_HOW TO COMPLETE THIS TASK_
Everything from the line containing "is (1484, 756)." through the line containing "Given: Click the framed" should be repeated exactly, and nothing else from the data.

_EXTRACTED DATA_
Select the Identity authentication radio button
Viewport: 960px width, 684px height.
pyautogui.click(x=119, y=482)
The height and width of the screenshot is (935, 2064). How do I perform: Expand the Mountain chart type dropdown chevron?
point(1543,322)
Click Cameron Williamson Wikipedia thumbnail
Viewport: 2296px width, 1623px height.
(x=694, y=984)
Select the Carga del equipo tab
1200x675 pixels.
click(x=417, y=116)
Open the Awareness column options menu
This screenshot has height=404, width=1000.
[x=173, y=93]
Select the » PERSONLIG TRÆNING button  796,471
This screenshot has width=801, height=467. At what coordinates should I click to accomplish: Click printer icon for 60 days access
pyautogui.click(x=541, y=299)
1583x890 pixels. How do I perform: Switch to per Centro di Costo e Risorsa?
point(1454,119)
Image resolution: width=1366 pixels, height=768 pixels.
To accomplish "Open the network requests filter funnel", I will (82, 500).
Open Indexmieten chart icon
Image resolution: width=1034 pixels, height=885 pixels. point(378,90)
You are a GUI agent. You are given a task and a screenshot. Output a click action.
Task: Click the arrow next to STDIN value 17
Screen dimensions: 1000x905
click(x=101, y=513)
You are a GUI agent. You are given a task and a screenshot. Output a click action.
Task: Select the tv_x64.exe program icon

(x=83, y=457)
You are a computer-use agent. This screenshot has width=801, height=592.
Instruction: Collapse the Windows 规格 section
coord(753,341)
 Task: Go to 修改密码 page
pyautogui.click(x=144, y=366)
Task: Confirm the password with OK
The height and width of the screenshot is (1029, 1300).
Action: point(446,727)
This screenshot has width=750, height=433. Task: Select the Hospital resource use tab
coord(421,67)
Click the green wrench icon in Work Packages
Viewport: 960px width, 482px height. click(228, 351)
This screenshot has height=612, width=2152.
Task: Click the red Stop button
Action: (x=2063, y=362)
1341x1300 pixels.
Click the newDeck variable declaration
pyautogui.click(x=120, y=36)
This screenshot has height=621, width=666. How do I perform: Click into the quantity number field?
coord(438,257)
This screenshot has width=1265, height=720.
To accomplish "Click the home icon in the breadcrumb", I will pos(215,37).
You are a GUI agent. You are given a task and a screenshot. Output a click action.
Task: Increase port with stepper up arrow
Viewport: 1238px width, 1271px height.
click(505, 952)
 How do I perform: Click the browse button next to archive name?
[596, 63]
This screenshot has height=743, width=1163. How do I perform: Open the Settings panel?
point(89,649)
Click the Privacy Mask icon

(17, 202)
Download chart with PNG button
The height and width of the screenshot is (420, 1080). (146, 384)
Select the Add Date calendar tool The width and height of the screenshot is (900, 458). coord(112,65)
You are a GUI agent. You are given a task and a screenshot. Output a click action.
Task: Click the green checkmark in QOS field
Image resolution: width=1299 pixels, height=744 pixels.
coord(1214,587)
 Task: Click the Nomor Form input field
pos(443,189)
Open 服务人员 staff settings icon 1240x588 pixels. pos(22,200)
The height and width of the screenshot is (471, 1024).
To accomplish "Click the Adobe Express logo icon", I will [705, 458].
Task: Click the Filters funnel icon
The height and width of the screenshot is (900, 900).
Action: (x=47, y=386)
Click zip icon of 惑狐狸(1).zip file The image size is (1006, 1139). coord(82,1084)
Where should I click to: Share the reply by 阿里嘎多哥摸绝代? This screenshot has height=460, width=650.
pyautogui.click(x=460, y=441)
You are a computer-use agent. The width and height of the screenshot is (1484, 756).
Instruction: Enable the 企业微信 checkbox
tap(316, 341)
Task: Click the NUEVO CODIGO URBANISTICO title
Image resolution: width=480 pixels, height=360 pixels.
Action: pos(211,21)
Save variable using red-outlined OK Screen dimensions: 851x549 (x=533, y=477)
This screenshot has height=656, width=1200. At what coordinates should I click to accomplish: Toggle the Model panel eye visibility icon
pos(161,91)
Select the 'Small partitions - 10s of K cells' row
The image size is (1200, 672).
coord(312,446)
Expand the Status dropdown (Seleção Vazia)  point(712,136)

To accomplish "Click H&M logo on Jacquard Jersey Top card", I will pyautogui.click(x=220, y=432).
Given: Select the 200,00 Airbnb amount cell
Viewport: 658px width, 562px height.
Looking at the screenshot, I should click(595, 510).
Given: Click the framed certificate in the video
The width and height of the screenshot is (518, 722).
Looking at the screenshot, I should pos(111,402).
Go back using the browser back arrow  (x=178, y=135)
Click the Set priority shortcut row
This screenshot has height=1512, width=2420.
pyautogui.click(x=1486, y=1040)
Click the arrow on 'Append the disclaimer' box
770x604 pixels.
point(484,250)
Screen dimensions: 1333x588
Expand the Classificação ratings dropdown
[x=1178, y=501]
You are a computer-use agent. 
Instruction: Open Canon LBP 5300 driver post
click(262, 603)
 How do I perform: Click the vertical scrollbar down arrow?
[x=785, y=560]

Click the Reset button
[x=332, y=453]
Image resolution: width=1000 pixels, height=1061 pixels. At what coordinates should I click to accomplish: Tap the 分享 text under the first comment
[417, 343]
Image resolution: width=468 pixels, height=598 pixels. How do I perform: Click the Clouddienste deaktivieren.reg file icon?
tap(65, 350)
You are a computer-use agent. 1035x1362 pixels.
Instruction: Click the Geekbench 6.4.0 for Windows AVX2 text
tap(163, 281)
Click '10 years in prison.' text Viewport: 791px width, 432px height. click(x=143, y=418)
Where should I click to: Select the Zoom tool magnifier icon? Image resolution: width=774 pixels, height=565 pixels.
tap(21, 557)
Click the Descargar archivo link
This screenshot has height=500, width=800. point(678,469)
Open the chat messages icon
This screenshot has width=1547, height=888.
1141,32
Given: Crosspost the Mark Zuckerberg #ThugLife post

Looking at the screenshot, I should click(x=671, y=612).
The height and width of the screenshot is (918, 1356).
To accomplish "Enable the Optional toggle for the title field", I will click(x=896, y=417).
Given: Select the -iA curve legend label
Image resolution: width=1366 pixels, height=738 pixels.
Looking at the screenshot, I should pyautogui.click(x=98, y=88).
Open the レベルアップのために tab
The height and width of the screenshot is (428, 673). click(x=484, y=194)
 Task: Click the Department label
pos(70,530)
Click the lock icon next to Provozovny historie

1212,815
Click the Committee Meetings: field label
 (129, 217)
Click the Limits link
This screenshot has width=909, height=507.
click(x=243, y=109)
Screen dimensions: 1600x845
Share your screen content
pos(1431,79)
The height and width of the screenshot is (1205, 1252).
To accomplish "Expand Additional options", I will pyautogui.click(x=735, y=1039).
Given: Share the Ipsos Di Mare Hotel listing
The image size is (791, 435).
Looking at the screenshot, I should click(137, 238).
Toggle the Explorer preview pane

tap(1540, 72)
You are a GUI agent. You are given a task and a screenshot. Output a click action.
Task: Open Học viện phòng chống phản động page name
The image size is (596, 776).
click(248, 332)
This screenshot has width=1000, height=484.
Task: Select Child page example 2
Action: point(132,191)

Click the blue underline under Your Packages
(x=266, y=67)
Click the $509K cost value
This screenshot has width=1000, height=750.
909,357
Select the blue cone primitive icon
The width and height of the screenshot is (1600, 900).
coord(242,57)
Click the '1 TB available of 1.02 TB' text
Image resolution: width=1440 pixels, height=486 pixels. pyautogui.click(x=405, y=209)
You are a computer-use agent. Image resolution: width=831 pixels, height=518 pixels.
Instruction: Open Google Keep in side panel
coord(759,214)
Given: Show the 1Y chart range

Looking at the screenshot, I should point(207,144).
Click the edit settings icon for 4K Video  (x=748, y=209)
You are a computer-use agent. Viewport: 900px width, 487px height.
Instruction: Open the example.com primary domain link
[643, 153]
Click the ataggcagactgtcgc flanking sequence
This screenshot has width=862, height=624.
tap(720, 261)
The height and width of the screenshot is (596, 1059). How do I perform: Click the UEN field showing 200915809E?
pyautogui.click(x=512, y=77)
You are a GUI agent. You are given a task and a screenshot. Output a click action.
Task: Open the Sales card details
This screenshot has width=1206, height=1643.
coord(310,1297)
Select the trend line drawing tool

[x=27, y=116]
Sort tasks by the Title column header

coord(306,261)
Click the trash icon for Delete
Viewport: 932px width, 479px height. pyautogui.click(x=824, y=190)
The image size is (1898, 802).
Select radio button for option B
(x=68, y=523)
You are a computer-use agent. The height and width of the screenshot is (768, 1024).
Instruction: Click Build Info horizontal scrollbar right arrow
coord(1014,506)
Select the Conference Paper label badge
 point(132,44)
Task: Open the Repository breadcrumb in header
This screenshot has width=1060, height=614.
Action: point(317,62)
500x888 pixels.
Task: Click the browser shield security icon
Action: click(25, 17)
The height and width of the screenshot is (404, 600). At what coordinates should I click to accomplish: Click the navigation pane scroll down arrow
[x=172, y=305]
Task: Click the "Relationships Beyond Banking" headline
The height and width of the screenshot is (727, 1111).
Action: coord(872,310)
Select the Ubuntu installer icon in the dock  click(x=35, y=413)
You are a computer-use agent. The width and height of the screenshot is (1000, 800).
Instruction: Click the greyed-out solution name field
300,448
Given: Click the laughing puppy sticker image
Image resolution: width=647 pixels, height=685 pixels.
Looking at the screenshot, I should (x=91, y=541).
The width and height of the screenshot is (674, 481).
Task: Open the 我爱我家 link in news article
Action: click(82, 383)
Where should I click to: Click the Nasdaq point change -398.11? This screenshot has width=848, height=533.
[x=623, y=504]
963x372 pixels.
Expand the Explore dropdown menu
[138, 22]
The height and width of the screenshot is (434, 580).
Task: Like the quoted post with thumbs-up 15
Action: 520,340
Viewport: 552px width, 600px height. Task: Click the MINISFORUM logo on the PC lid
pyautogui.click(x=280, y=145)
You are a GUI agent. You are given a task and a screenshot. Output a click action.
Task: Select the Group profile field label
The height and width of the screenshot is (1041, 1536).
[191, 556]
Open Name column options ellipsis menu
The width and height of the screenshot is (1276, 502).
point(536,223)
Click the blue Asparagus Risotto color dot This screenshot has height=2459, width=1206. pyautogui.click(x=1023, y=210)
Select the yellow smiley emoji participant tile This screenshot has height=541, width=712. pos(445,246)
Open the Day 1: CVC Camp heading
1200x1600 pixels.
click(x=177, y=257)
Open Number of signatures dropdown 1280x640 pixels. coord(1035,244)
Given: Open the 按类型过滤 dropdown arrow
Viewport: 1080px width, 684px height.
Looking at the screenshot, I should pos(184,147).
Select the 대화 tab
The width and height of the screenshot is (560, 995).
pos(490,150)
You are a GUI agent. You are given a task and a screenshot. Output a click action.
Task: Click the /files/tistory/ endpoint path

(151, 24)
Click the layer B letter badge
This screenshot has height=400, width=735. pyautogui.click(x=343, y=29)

_SOLVED EXERCISE_
You are a computer-use agent. The width and height of the screenshot is (1484, 756).
Instruction: Enable the 企业微信 checkbox
tap(316, 341)
Task: Click the NUEVO CODIGO URBANISTICO title
Image resolution: width=480 pixels, height=360 pixels.
Action: pos(211,21)
Save variable using red-outlined OK Screen dimensions: 851x549 (x=533, y=477)
This screenshot has height=656, width=1200. At what coordinates should I click to accomplish: Toggle the Model panel eye visibility icon
pos(161,91)
Select the 'Small partitions - 10s of K cells' row
The image size is (1200, 672).
coord(312,446)
Expand the Status dropdown (Seleção Vazia)  point(712,136)

To accomplish "Click H&M logo on Jacquard Jersey Top card", I will pyautogui.click(x=220, y=432).
Given: Select the 200,00 Airbnb amount cell
Viewport: 658px width, 562px height.
Looking at the screenshot, I should click(595, 510).
Given: Click the framed certificate in the video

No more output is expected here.